Research Paper Advance Articles pp 24141—24155
Accelerated epigenetic age as a biomarker of cardiovascular sensitivity to traffic-related air pollution
- 1 Center for Public Health and Environmental Assessment, US Environmental Protection Agency, Chapel Hill, NC 27709, USA
- 2 Department of Civil and Environmental Engineering, Georgia Institute of Technology, Atlanta, GA 30332, USA
- 3 Oak Ridge Associated Universities at the US Environmental Protection Agency, Chapel Hill, NC 27709, USA
- 4 Department of Environmental Sciences and Engineering, Gillings School of Public Health, University of North Carolina, Chapel Hill, NC 27599, USA
- 5 Institute for Environmental Health Solutions, University of North Carolina, Chapel Hill, NC 27599, USA
- 6 Duke Molecular Physiology Institute, Duke University School of Medicine, Durham, NC 27710, USA
- 7 Department of Psychiatry and Behavioral Sciences, Duke University School of Medicine, Durham, NC 27710, USA
- 8 Department of Biostatistics and Bioinformatics, Duke University School of Medicine, Durham, NC 27710, USA
- 9 Cooperative Studies Program Epidemiology Center, Durham Veterans Affairs Medical Center, Durham, NC 27705, USA
- 10 Division of Cardiology, Department of Medicine, School of Medicine, Duke University, Durham, NC 27710, USA
Received: July 9, 2020 Accepted: October 27, 2020 Published: December 7, 2020https://doi.org/10.18632/aging.202341
How to Cite
Copyright: © 2020 Ward-Caviness et al. This is an open access article distributed under the terms of the Creative Commons Attribution License (CC BY 3.0), which permits unrestricted use, distribution, and reproduction in any medium, provided the original author and source are credited.
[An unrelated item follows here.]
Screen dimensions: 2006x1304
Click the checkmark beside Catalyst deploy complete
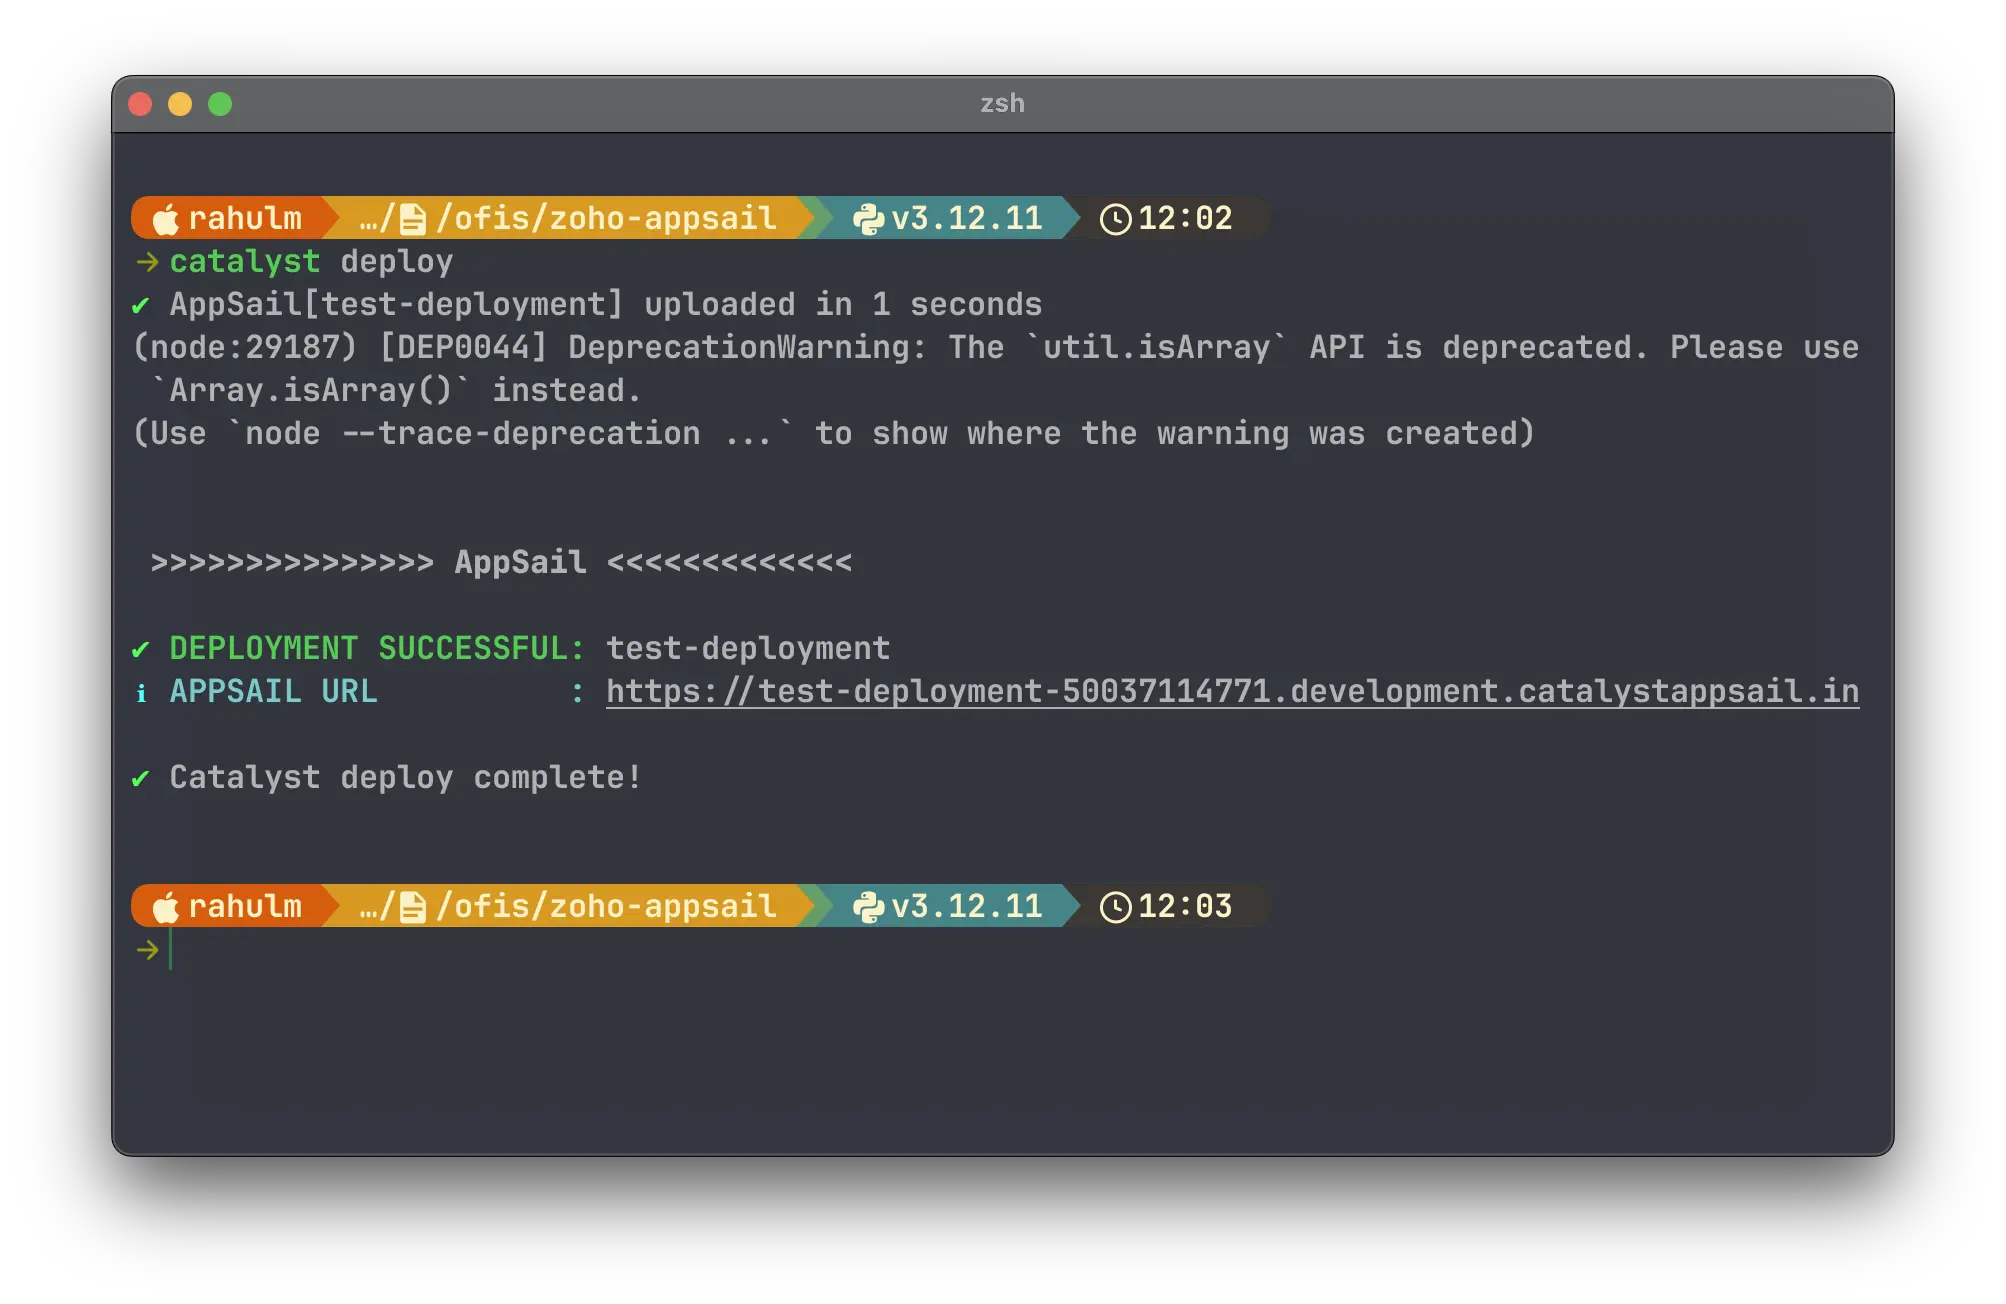click(141, 777)
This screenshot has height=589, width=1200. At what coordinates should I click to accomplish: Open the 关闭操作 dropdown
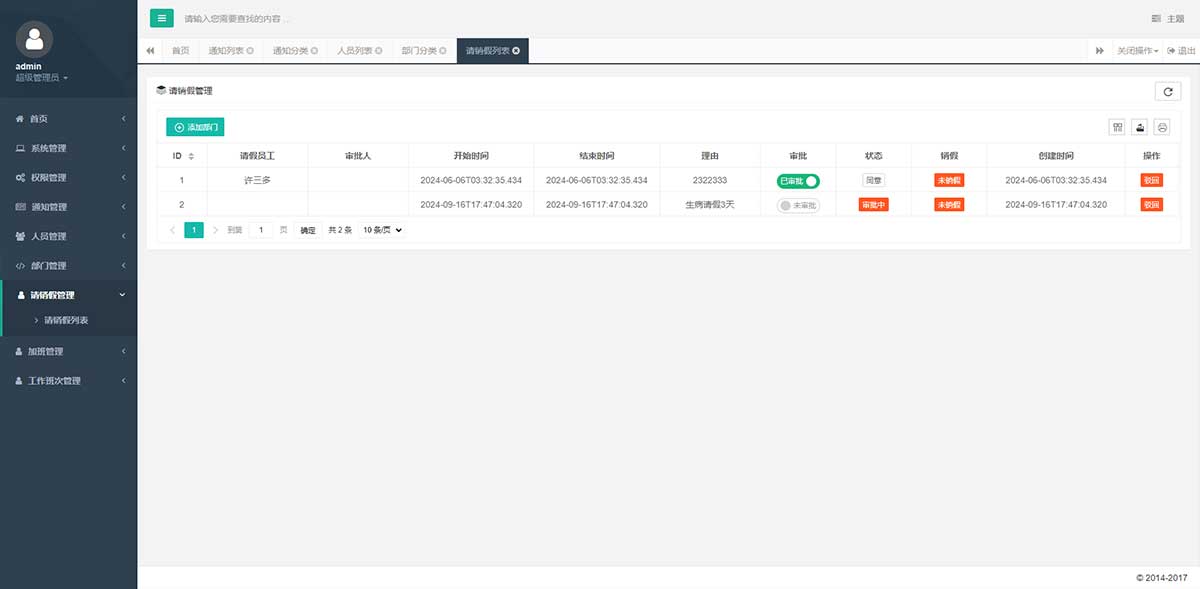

Background: Accelerated epigenetic age has been proposed as a biomarker of increased aging, which may indicate disruptions in cellular and organ system homeostasis and thus contribute to sensitivity to environmental exposures.
Methods: Using 497 participants from the CATHGEN cohort, we evaluated whether accelerated epigenetic aging increases cardiovascular sensitivity to traffic-related air pollution (TRAP) exposure. We used residential proximity to major roadways and source apportioned air pollution models as measures of TRAP exposure, and chose peripheral arterial disease (PAD) and blood pressure as outcomes based on previous associations with TRAP. We used Horvath epigenetic age acceleration (AAD) and phenotypic age acceleration (PhenoAAD) as measures of age acceleration, and adjusted all models for chronological age, race, sex, smoking, and socioeconomic status.
Results: We observed significant interactions between TRAP and both AAD and PhenoAAD. Interactions indicated that increased epigenetic age acceleration elevated associations between proximity to roadways and PAD. Interactions were also observed between AAD and gasoline and diesel source apportioned PM2.5.
Conclusion: Epigenetic age acceleration may be a biomarker of sensitivity to air pollution, particularly for TRAP in urban cohorts. This presents a novel means by which to understand sensitivity to air pollution and provides a molecular measure of environmental sensitivity.